------ PASSAGE TO READ ------

Lieutenant Colonel George Bray McMillan (October 13, 1916 – June 24, 1944) was a United States Army Air Forces fighter pilot, Squadron Commander, combat "ace" and member of the American Volunteer Group better known as the Flying Tigers.

Early life

McMillan was born in Winter Garden, Florida and attended Lakeview High School.  He developed an early interest in flying and sought an appointment to West Point and the U.S. Naval Academy but after failing to receive one enrolled at Marion Military Institute in Alabama;  he attended for one year then transferred to The Citadel in Charleston, South Carolina as a member of the Class of 1938. When McMillan was six credits away from graduating, he decommissioned to join the American Volunteer Group. In 2022, The Citadel awarded a posthumous degree to the veteran.

Military service
McMillan was accepted into the U.S. Army Aviation Cadet Training Program (USAAF) and attended pilot training at Randolph Field, Texas receiving his wings in May, 1939.  He subsequently served as a fighter pilot flying the Curtiss P-36 Hawk aircraft with the 55th Pursuit Squadron at Barksdale Field, Louisiana and the 23d Composite Group at Maxwell Field, Alabama, Orlando Army Air Base and Eglin Field, Florida; he also attended the Air Corps Advanced Flying School at Kelly Field, Texas.

Flying Tigers

In July, 1941 McMillan was one of 100 military pilots to answer a call for volunteers to serve as civilians employed by the Chinese government to aid in their fight against the Japanese.
He resigned his Army commission and sailed for Asia aboard the Dutch liner Blomfontein on July 24, arriving in Rangoon, Burma the following month.  McMillan was assigned to the 3d Squadron (“Hells Angels”) of the 1st American Volunteer Group flying the Curtiss P-40 Warhawk; he served as a Flight Leader, Operations Officer and Vice Commander of the unit,  being credited with 4.5 aerial victories and surviving a crash landing after his plane was badly damaged during a mission on Christmas Day of 1941In March of 1942 McMillan and 3 other AVG pilots were sent on a 14,000 mile odyssey to pick up brand new P-40E aircraft in Accra, Ghana and ferry them back to China by way of Nigeria, Sudan, Egypt, Bahrain and Pakistan.

------

▶ **WHAT YOU NEED TO DO**
1. In the McMillan biography, rewrite the paragraph beginning "McMillan was accepted into the U.S. Army Aviation Cadet Training Program" as a short bulleted list that keeps its main facts.
2. Continue the McMillan biography from its final sentence.

------ ENTRIES PROVIDED ------

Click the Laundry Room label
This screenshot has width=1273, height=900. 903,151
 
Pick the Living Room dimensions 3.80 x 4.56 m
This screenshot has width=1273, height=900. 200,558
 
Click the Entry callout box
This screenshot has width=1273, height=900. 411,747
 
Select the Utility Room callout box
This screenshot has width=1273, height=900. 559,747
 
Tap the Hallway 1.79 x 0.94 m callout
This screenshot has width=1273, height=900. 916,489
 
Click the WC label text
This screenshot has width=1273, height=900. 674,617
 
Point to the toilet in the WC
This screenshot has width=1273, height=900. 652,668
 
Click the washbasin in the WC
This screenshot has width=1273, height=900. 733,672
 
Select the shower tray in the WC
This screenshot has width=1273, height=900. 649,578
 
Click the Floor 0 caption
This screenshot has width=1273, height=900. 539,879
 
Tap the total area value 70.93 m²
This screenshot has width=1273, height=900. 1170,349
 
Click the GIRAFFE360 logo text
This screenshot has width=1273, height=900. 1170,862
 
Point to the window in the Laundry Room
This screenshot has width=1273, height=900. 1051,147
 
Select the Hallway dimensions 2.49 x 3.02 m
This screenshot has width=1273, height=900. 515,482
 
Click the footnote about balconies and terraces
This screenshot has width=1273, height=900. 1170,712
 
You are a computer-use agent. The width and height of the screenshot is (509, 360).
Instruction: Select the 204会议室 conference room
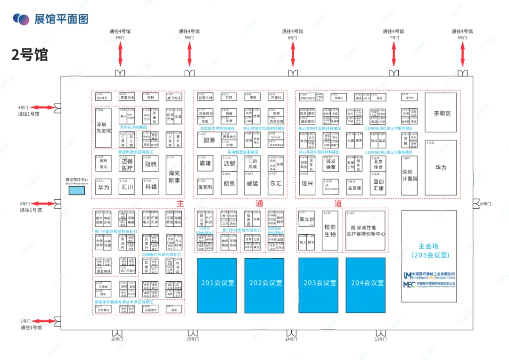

------

▶ **EXPECTED OUTPUTS**
1.
- Accepted into the U.S. Army Aviation Cadet Training Program (USAAF)
- Trained at Randolph Field, Texas, and received his wings in May 1939
- Flew the Curtiss P-36 Hawk as a fighter pilot with the 55th Pursuit Squadron at Barksdale Field, Louisiana
- Served with the 23d Composite Group at Maxwell Field, Alabama, Orlando Army Air Base, and Eglin Field, Florida
- Attended the Air Corps Advanced Flying School at Kelly Field, Texas

2.
Later World War II service
After the AVG was disbanded in July 1942, McMillan remained in China briefly to help organize the new 23d Fighter Group. After returning stateside he was recommissioned as a Major in the Army Air Forces and assigned to the 1st Proving Ground Group in Florida where he served as a test pilot flying virtually every aircraft in the inventory.  He returned to China in October, 1943 serving briefly with the Chinese-American Composite Wing (Provisional) then was assigned to the 449th Squadron of the 51st Fighter Group flying the Lockheed P-38 Lightning and again serving under General Claire Lee Chennault who had commanded the Flying Tigers; promoted to Lieutenant Colonel he was named Commander of the squadron the following month. He was credited with destroying 4 more Japanese aircraft before being shot down and killed on his 53d mission near Pingxiang, China on June 24, 1944;
his remains were buried at a cemetery in Shanghai then eventually reinterred at Arlington National Cemetery.His 8.5 aerial victories make him one of 26 Flying Tigers pilots to have become an "ace" by the end of World War II.

Awards and decorations

References

External links
U.S.A.F. Veteran Online Memorial | TWS Roll of Honor
P-40 Warhawk Aces of the CBI
McMillan, George Bray | Flying Tigers AVG
George Bray McMillan : Lieutenant Colonel from Florida, World War II Casualty
Flying Tigers: AVG victory credits for Japanese aircraft
Winter Garden hero soared with Flying Tigers

Sources
Losonsky, Frank S. Flying Tiger: A Crew Chief's Story: The War Diary of an AVG Crew Chief. Atglen, Pennsylvania: Schiffer Publishing, 2000. .
Olynyk, Frank J. AVG & USAAF (China-Burma-India Theater) Credits for Destruction of Enemy Aircraft in Air to Air Combat, World War 2. Aurora, Ohio: Privately published, 1986. 
Pistole, Larry M. The Pictorial History of the Flying Tigers Publishers Press, Inc. Orange, Virginia

1944 deaths
1916 births
American World War II flying aces
People from Winter Garden, Florida
United States Army Air Forces pilots of World War II
The Citadel, The Military College of South Carolina alumni
Burials at Arlington National Cemetery
United States Army Air Forces personnel killed in World War II
Recipients of the Air Medal
Recipients of the Distinguished Flying Cross (United States)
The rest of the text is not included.